◆ **Task requirements**
[1] In the article on correlation in time series, what is Dr Craig's profession?
[2] Copy out the stretch of the article on correlation in time series from "Pearson’s correlation is" through "more people die.".

------ Text shown ------

Correlations and Time Series
Over 1,700 users shared a series of Twitter posts, which claimed “proof” that:
The vast majority of COVID deaths in England since July have been mislabelled false positive deaths.
The suggestion is that we have more COVID-19 deaths due to greater testing. The posts assert increased testing led to lots of incorrect diagnoses. Their “proof” was high correlation between two time series.
This article focuses on statistical problems with measuring correlation in time series. For this reason among others, their conclusion is false.
Dr Craig, a pathologist, starts with this graph:
There is no given data source, which should be the PHE Coronavirus Dashboard. Dr Craig writes:
You will notice that the shape of the two curves are very similar. We can test this. The chart below demonstrates that since August 93% of the rise in deaths can be accounted for by the rise in the number of tests done in hospitals over the 28 days preceding.
I have never seen such a tight correlation in my career. Biology just isn’t like that. But there it is — 93%.
People should not analyse time series in this way.
Pearson’s correlation is a statistic, measuring linear association of variables. Two variables with high positive correlation will increase together, and decrease together.
Time series are not independent observations. Time connects those points.
This is why such methods are not appropriate for time series.
Values over time could have an internal structure. That could include trends, seasonality, or auto-correlation. Time series analysis needs to account for these phenomena.
There is a clear mechanism through which testing and COVID-19 deaths both increase. The virus spreads: we test more people and more people die.
The graph implies there would be no COVID-19 deaths if there were only around 1.1m tests in a 28 day period. This is absurd.
Reduced testing can lead to under-counting of COVID-19 deaths — as it did in the early parts of the pandemic.
False positives do not explain rising lab-confirmed cases
The thrust of Dr Craig’s posts is that lab-confirmed cases are “full of false positives”. When those people die, these are “mislabelled false positive deaths”.
A false positive is when someone who does not have the virus gets a positive test result. A false negative occurs when someone who has the virus receives a negative result.
Diagnostic PCR tests work by detecting the virus’s genetic material in the sample. A swab sample may not contain virus cultures — leading to a false negative result.

------ Supplied material ------

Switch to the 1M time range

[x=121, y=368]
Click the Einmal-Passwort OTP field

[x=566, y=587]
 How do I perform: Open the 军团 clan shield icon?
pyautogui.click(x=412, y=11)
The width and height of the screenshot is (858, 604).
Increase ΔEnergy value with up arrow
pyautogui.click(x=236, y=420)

------
------ Supplied material ------

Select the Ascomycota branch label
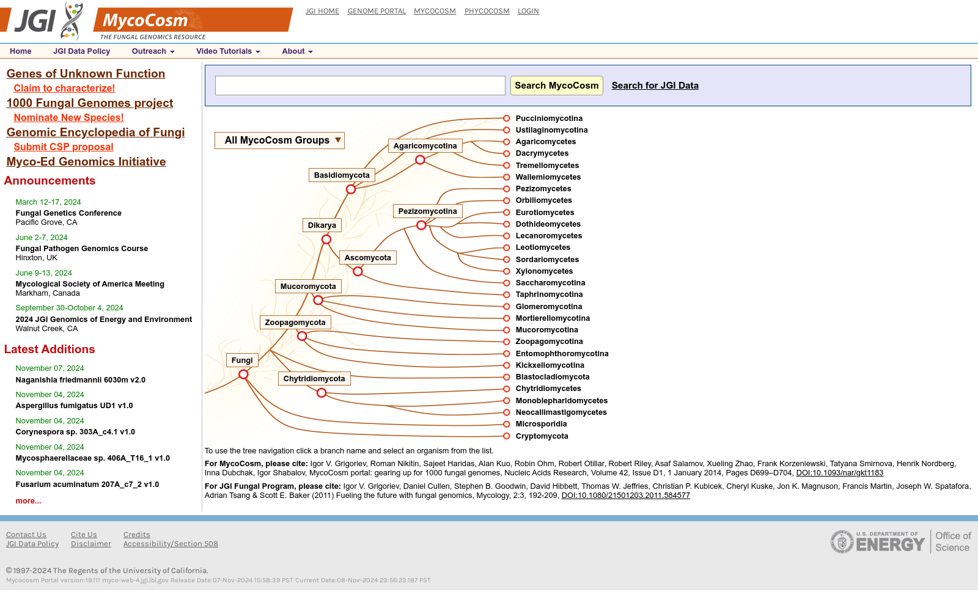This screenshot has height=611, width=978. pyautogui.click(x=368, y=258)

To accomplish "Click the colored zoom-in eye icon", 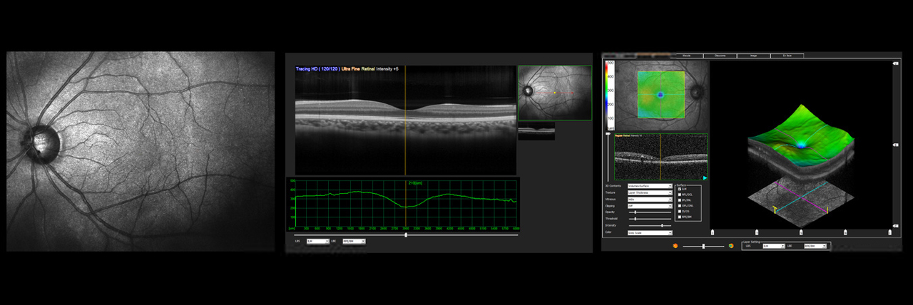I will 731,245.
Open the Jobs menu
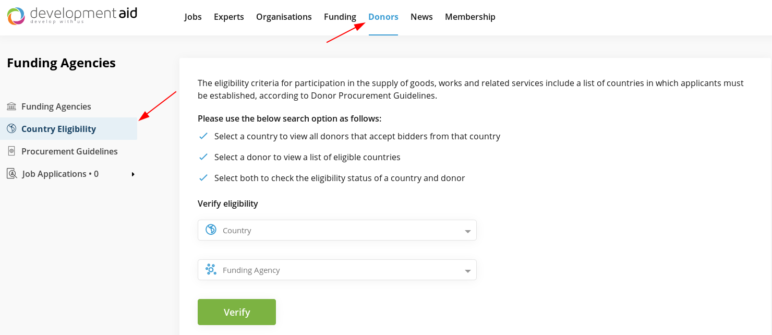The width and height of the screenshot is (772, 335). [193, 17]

------

◆ **Answers in order**
[1] A pathologist.

[2]
Pearson’s correlation is a statistic, measuring linear association of variables. Two variables with high positive correlation will increase together, and decrease together.
Time series are not independent observations. Time connects those points.
This is why such methods are not appropriate for time series.
Values over time could have an internal structure. That could include trends, seasonality, or auto-correlation. Time series analysis needs to account for these phenomena.
There is a clear mechanism through which testing and COVID-19 deaths both increase. The virus spreads: we test more people and more people die.